Set task A — In the rows further down, take the part that opens with the line containing "breakaway (528, 263)" and closes with the line containing "considered [406, 1045]", and write those lines out again with "midpoint" switched to "center" and nothing else altered.

Page excerpt —
Harry’s Blog: Wynton Marsalis, Buddy Guy, Al Stewart, and Graham Nash…all in five Days, er Nights!

The Milwaukee music scene continues to heat up (just like our warm October Indian Summer) with an amazing line-up of performers which I was extremely fortunate to hear:

At the Marcus Center for the Performing Arts

Wynton Marsalis, jazz trumpeter extraordinaire, brought the  Jazz from Lincoln Center Orchestra to the Marcus Performing Center’s Uihlein Hall Wednesday night and it was a rare treat indeed in many ways. The dedication to musicianship is unparalleled. The synergy of playing is as precise as it is improvisatory. And the humble, low-key approach by all the musicians in this 14-member ensemble—led by Marsalis—is as refreshing as a conversation without mentioning You Know Who.

Miwaukee’s own Dan Nimmer serves as the group’s pianist and played an original composition as the orchestra itself provided many of the eveing’s arrangements of jazz standards. Each musician could be a separate evening’s performance, tha’s how impressive the playing was throughout. Trombonist Vincent Gardner even provided vocals, reminiscent of the smoky smooth jazz inflections of past torch singers.

Highlights included the Fourth Movement from Sonny Rollins’ “Freedom Suite” as well as the uptempo ”Crescent City Express” originally written for Wynton’s sax playing brother, Branford. The audience got a tuneful suprise with opening act The  Beloit Memorial High School Jazz Orchestra. Marsalis praised the young musicians through the two hour (plus 20 minute intermission) performance and rightly so. Based on what I heard, the future of jazz remains intact!

At The Pabst Theater

It was a trio of great shows at the Pabst starting with Chicago Blues legend, Buddy Guy. Having only caught snippets of his playing on the Hendrix Experience tours, Guy proved that playing the blues really comes from stewing within and then letting it all ooze out as he did with the slow burn of the Muddy Waters classic, ”Hoochie Cochise Man.” The Man certainly knows how to stand his ground as he did with the show’s opener, “Damn Right I Got the Blues.” And he continued to amaze the audience at age 81, when he set his guitar on a speaker, picked up a drumstick, and played it like his wizened fingers were flying over the thin guitar wire.  Amazing!

Set task B — According to the blog post, which group was the opening act at the Wynton Marsalis concert?

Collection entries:
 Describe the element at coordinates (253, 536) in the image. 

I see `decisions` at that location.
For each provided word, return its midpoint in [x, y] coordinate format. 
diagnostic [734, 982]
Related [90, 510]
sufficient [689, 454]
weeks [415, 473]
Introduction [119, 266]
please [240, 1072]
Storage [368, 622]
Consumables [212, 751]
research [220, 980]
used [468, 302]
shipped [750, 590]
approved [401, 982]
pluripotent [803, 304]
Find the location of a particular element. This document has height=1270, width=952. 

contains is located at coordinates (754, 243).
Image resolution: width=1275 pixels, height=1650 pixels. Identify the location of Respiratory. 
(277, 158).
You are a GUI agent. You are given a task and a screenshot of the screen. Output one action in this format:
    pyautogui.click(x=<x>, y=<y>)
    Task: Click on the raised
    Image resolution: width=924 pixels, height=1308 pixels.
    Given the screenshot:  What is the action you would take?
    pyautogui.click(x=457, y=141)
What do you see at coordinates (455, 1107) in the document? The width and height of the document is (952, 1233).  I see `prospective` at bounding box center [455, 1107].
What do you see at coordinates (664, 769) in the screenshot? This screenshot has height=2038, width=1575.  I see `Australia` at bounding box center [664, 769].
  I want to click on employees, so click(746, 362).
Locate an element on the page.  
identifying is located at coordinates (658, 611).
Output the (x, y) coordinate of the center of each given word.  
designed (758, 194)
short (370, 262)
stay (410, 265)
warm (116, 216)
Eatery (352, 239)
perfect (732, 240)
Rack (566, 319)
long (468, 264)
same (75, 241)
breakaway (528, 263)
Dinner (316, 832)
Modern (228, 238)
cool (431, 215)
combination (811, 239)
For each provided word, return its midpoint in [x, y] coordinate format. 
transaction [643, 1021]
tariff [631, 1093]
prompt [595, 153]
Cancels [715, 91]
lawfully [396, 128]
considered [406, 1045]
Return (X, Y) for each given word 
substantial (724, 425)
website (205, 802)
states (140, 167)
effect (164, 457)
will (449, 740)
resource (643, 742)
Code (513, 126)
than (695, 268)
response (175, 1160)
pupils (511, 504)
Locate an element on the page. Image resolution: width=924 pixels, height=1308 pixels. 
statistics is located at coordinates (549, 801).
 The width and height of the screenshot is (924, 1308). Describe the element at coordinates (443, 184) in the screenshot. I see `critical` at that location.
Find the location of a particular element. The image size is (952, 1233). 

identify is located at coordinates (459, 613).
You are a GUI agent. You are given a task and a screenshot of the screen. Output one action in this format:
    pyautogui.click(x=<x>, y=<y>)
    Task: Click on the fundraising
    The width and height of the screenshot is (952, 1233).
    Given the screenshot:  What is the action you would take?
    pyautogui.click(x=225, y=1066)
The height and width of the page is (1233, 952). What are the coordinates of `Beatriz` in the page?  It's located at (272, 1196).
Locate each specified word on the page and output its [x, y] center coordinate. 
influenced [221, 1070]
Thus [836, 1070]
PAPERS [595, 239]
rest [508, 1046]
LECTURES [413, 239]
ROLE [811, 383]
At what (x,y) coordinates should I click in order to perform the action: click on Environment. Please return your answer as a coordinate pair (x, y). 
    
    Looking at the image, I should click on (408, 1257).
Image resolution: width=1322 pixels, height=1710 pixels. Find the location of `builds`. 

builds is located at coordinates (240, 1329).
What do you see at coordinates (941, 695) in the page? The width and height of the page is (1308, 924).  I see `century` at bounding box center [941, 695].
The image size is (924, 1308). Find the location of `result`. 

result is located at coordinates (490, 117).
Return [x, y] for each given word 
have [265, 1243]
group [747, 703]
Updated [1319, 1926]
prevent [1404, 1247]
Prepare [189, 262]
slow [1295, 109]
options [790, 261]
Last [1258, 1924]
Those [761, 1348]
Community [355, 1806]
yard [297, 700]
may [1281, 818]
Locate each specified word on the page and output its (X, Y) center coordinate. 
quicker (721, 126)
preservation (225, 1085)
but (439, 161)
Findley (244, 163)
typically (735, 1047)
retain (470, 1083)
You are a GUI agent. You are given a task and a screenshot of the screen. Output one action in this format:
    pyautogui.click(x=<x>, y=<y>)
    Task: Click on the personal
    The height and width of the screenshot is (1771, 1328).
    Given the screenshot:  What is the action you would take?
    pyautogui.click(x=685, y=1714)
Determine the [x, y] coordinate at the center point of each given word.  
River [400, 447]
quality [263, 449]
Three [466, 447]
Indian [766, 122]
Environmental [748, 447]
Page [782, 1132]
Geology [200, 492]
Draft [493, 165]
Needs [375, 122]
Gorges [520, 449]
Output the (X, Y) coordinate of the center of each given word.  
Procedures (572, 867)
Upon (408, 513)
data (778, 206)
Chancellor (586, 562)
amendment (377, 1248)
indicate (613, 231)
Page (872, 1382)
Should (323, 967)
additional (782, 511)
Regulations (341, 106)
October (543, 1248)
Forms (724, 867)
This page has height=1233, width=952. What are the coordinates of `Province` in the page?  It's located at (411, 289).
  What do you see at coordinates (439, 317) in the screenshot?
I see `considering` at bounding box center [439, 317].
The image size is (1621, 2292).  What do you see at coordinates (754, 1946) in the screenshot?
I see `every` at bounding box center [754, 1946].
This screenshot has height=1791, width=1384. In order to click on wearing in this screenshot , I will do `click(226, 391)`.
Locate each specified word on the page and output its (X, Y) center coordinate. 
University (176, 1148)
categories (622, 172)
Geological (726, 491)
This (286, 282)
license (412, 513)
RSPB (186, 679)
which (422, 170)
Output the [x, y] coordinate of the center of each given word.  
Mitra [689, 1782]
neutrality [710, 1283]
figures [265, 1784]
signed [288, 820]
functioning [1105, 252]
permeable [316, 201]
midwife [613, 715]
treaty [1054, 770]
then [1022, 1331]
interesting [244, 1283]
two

Full output A —
breakaway (528, 263)
Dinner (316, 832)
Modern (228, 238)
cool (431, 215)
combination (811, 239)
For each provided word, return its center in [x, y] coordinate format. 
transaction [643, 1021]
tariff [631, 1093]
prompt [595, 153]
Cancels [715, 91]
lawfully [396, 128]
considered [406, 1045]

Full output B — The Beloit Memorial High School Jazz Orchestra.